In the decades since 9-11 we have been fighting an invisible enemy from within. We’ve experienced it all: business closures, school closures, avoiding public spaces for fear of being attacked, paranoia and death. We may be fighting a new enemy but we are not fighting for the first time. We know there is an end to the tunnel but the majority of the world’s countries and their citizens feel paralysed. In countries where institutions and systems are everything, no one was prepared for the sudden breakdown that ensued. One misstep and whole civilizations fall.

But we are prepared. Pakistani’s have not only survived but thrived in times of uncertainty. Since our inception, our right to exist as a state has been questioned by the world. How many times have we been labelled ‘a failed state’ ‘3rd world’ and ‘undeveloped’. Yet, we all stand equal before an indiscriminate virus.

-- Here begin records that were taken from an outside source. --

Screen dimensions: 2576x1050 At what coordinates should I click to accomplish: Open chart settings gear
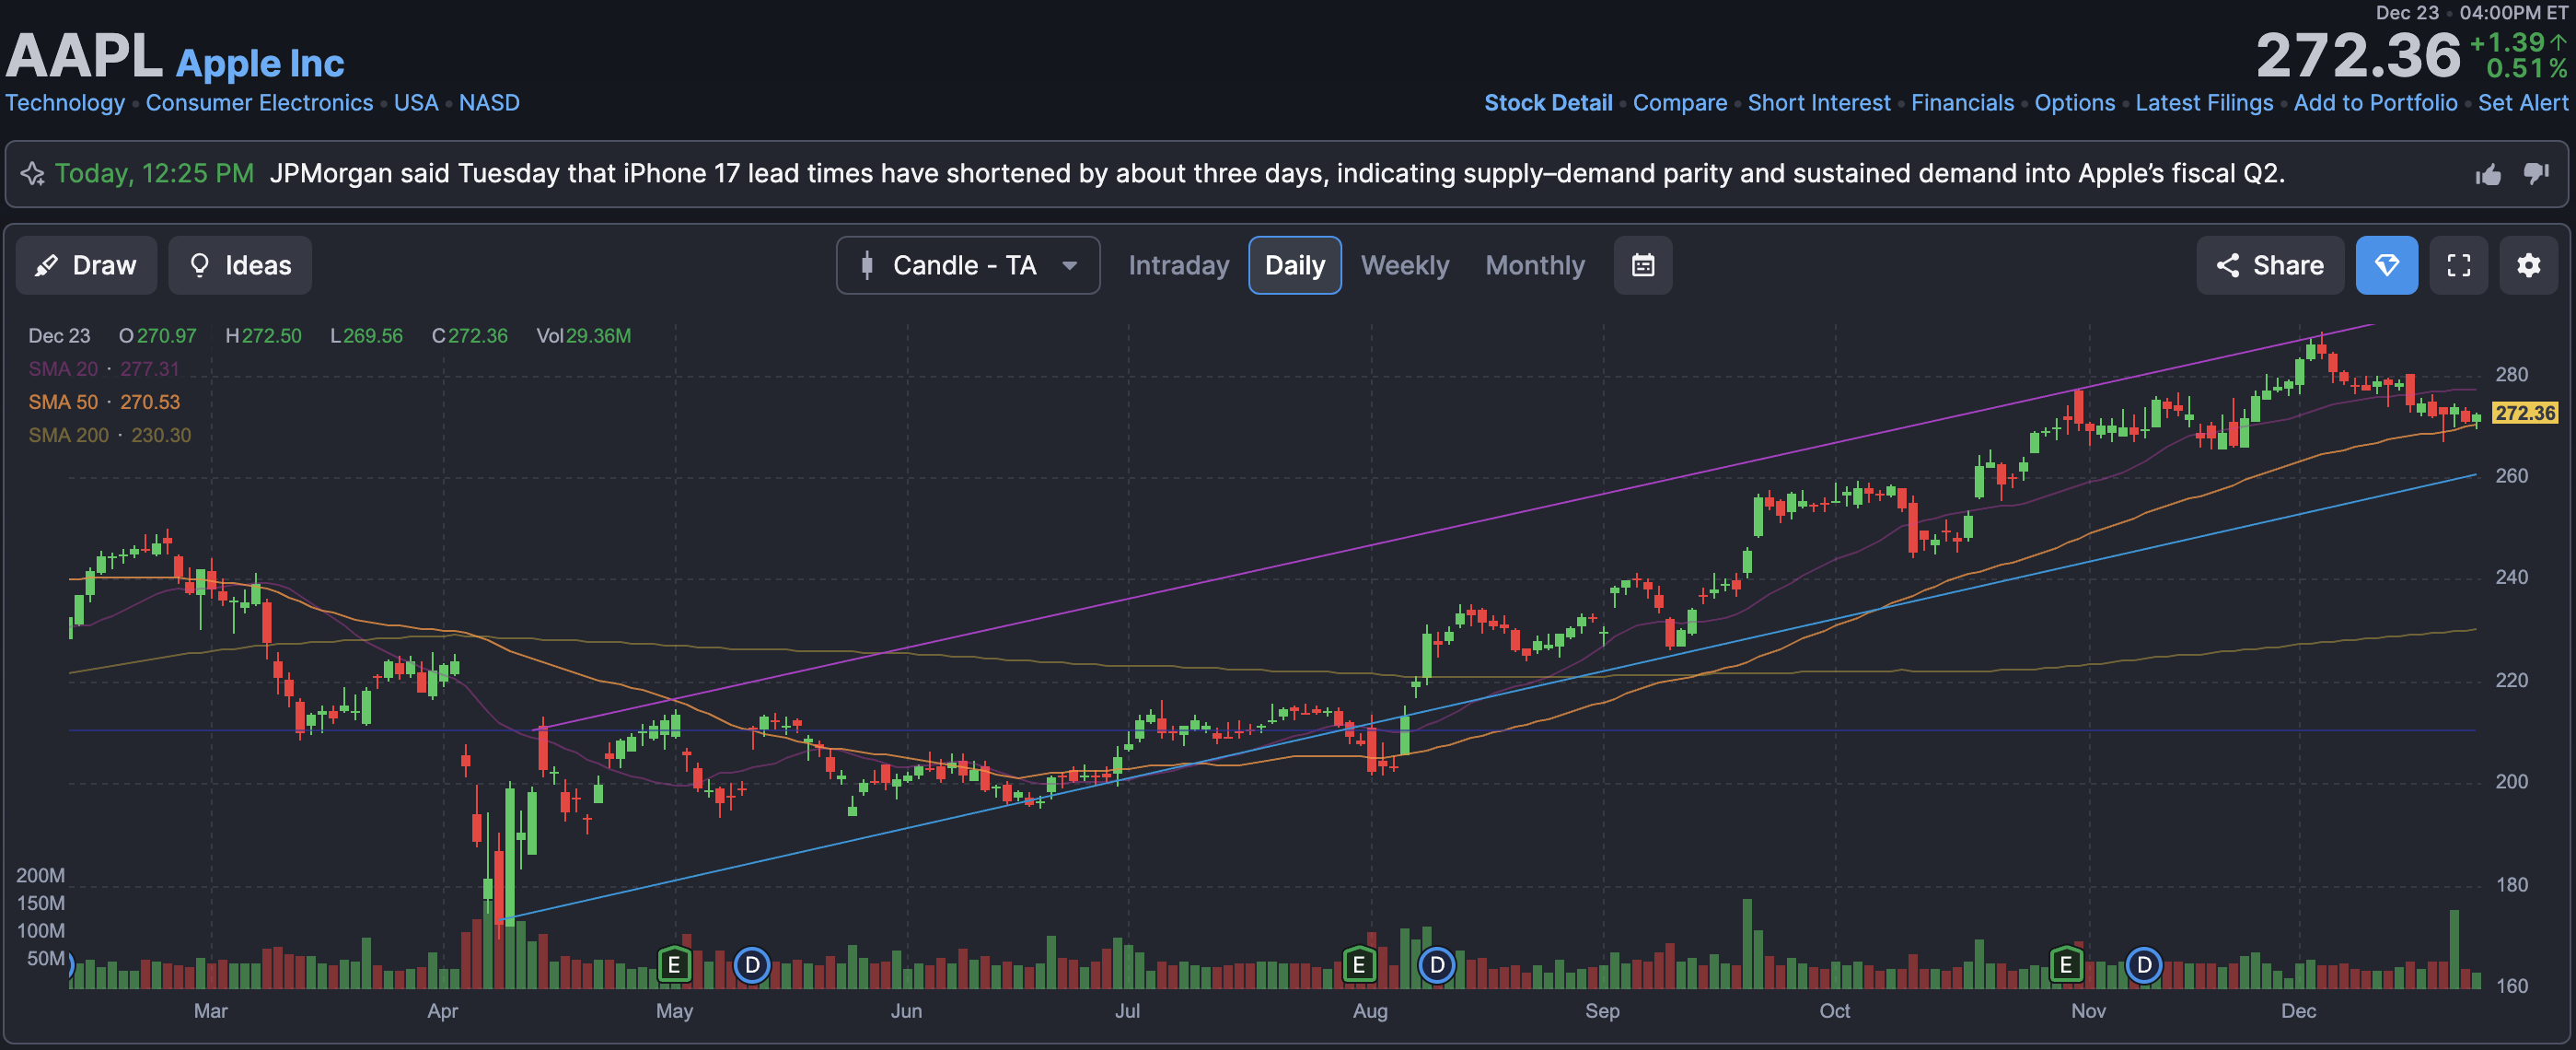pyautogui.click(x=2528, y=265)
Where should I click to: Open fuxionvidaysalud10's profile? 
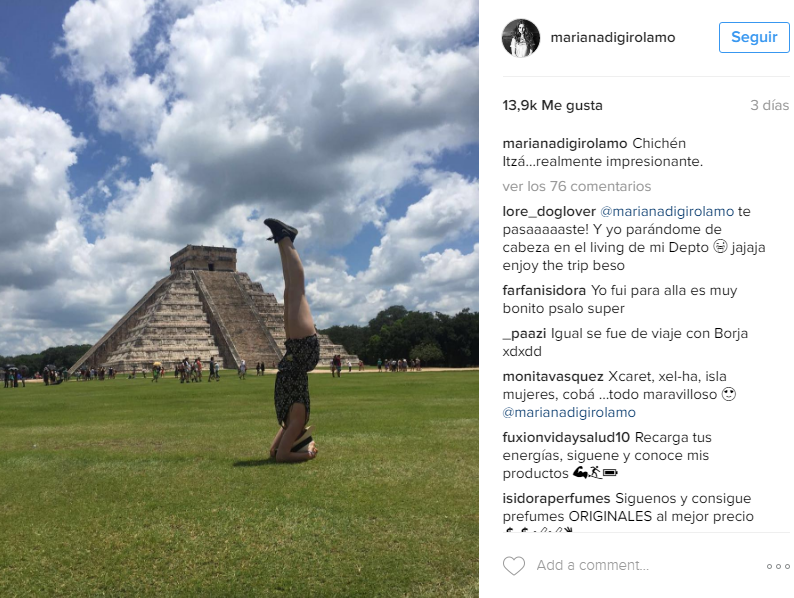(x=566, y=437)
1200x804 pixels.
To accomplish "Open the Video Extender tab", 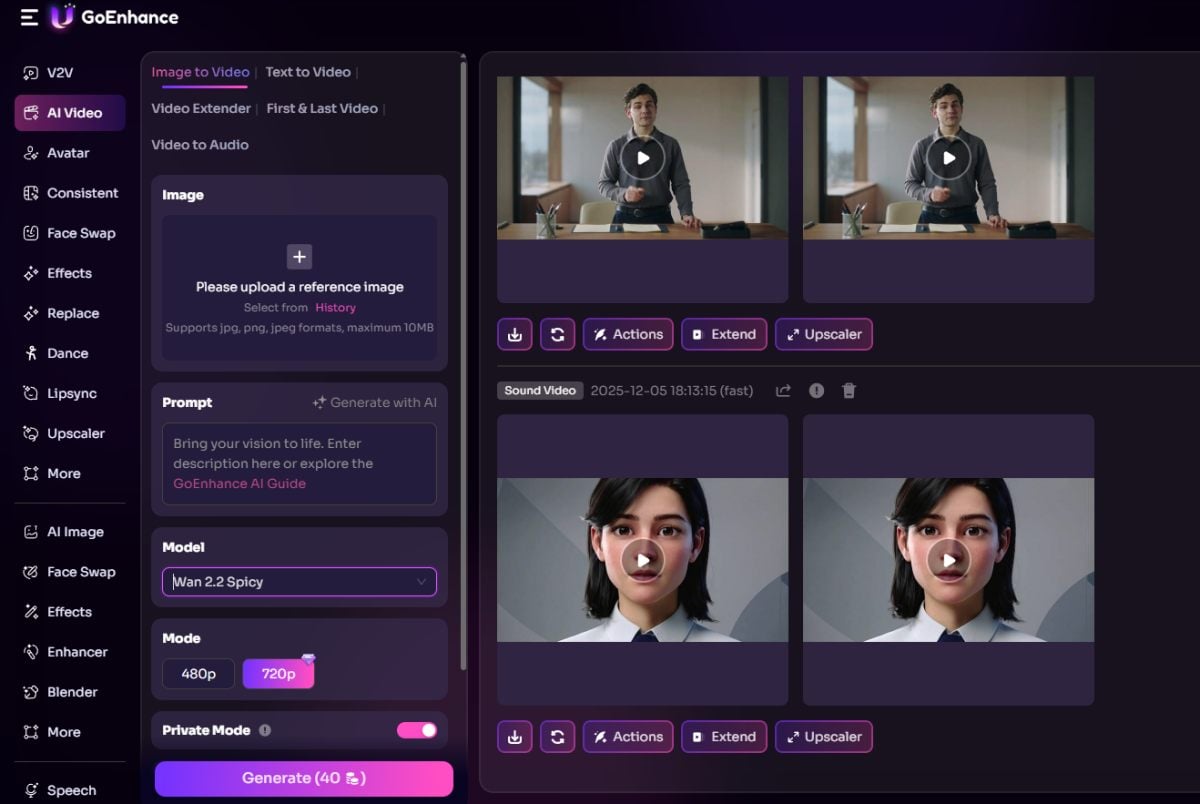I will coord(200,108).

Perhaps it is time to shrug off their version of success and walk away from the current world order. In a cruel twist of fate, we stand equal if not better than many countries in this crisis. Precautions against an invisible and undiscerning enemy like COVID-19 is of course of the utmost importance but there are opportunities recuperate, rebuild and rethink as a nation. As free market capitalism exposes its fault lines and governments step in to provide universal income, housing and food, we can be farsighted in the measures that we take.

Pakistan may not have such an extensive global supply system but the past few days have underscored our reliance on imports for basic necessities. As a country, we have no stockpiles to even feed our people for the coming months, and there are already fears of hoarding.

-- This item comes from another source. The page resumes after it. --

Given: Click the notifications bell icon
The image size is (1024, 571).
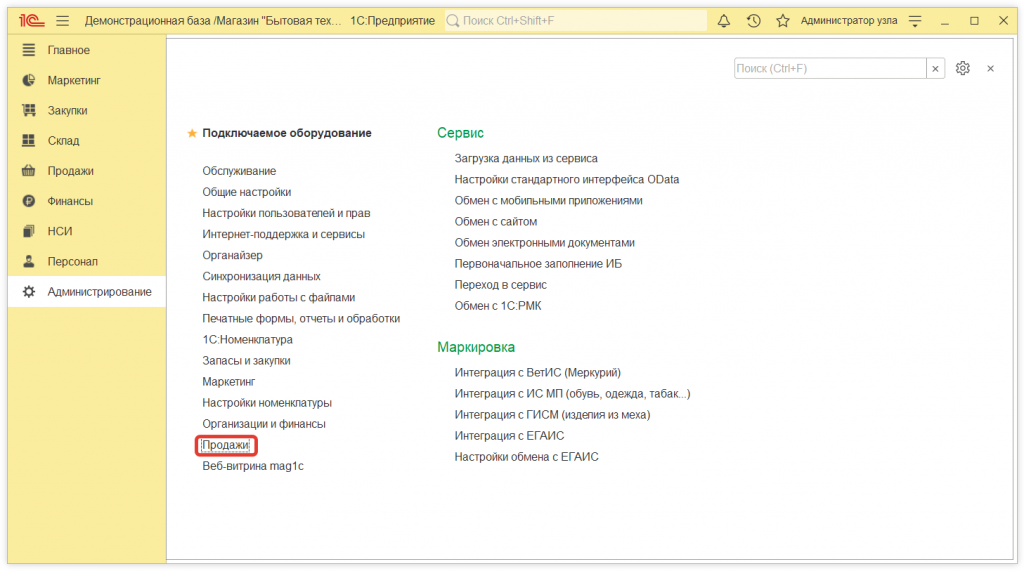Looking at the screenshot, I should coord(724,20).
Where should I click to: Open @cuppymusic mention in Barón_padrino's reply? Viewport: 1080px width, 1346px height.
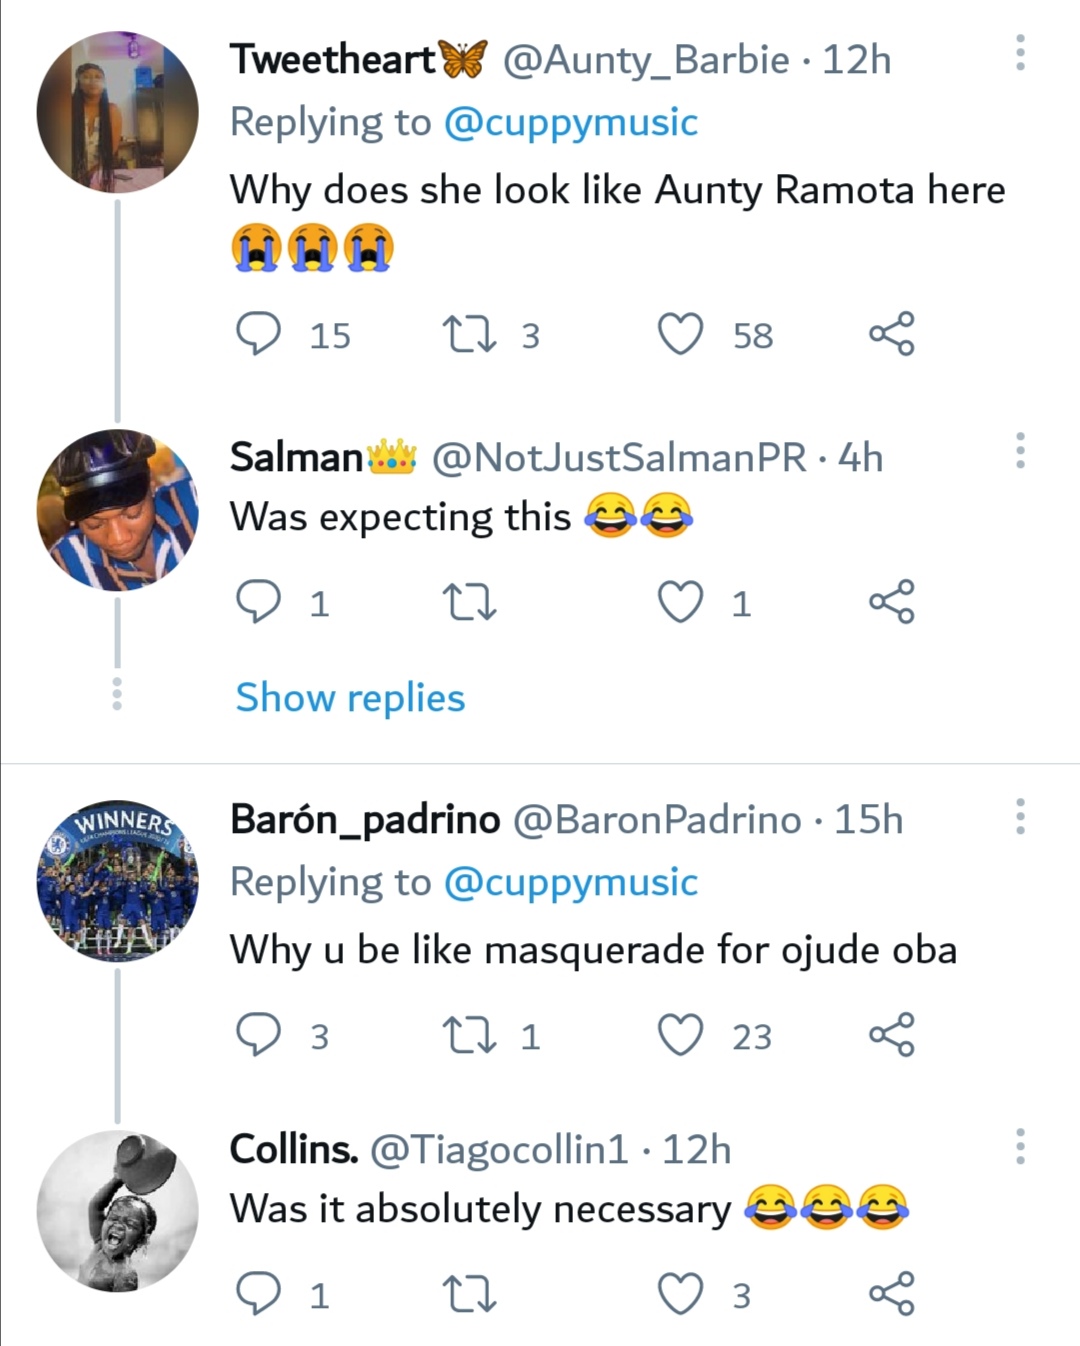[570, 882]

Reducing import duties is merely a bandage on a gaping wound. Firstly, as previously mentioned, the global supply chain is near collapse already. Major airlines are shutting down and most of the labour in the world is under lockdown. In China, even though factories have been allowed to reopen there are complaints of not having any orders. After all, most non-essential businesses in are shutting down around the world. China’s economy relies on exports of cheap garments, plastics and technology. No one has the buying power or will to buy these anymore. The export-based model of development that Asia had been following for the last decade has come to halt.

As the common citizen reorients their priorities, so must the government. While all industries need some kind of investment right now, some will be more fruitful than others. Our agriculture and food industry for example can be leveraged during the crisis and in the long term. Pakistan theoretically has enough food to feed its people. Like the rest of the world, our problem is related more to unequal access and false scarcity than an actual lack of resources. Right now, food prices are steadily increasing while farmers waste tonnes of food because they have no buyers. When prices increase, demand decreases. The middle men are able to make a profit off this situation but the majority of Pakistanis at the two ends of the supply chain bear the cost. Namely the daily wage workers going home without many savings and the farmer who doesn’t have access to credit or a market to sell his produce. The inequalities in our society are more visible than ever before. The rich will be able to afford the increase in price while the majority of the population will depend on charity. PM Imran Khan is right: people need to eat and we must do something about it. 60% of our population was already food insecure before this crisis hit. It will only get worse for them.

In major cities across the countries, we are quickly running out of food stockpiles. We need government intervention regarding food distribution and prices. If the government announces that it will guarantee prices to farmers and streamlines the food distribution system from multiple middle men to one or two we might see better food access. The Tiger Force is a step in the right direction to providing food to the most vulnerable but the problem runs through the very fabric of our economic system. If there was any time to intervene in the agricultural industry and think about the common farmer and common person, it is now.

During this unprecedented time in history, the GDP and the stock market are reduced to mere numbers. Governments everywhere are scrambling to find innovative solutions to survive. Every nation stands alone trying to provide basic human needs. We have been left by the western world to fend for ourselves without aid or intervention. Can we rise to the occasion and finally become self-sustainable and prioritise the needs of our people over geopolitical interests? For the first time, this is our opportunity as Pakistanis to use the difficult lessons we have learnt over the past 71 years to decide our destiny as a nation.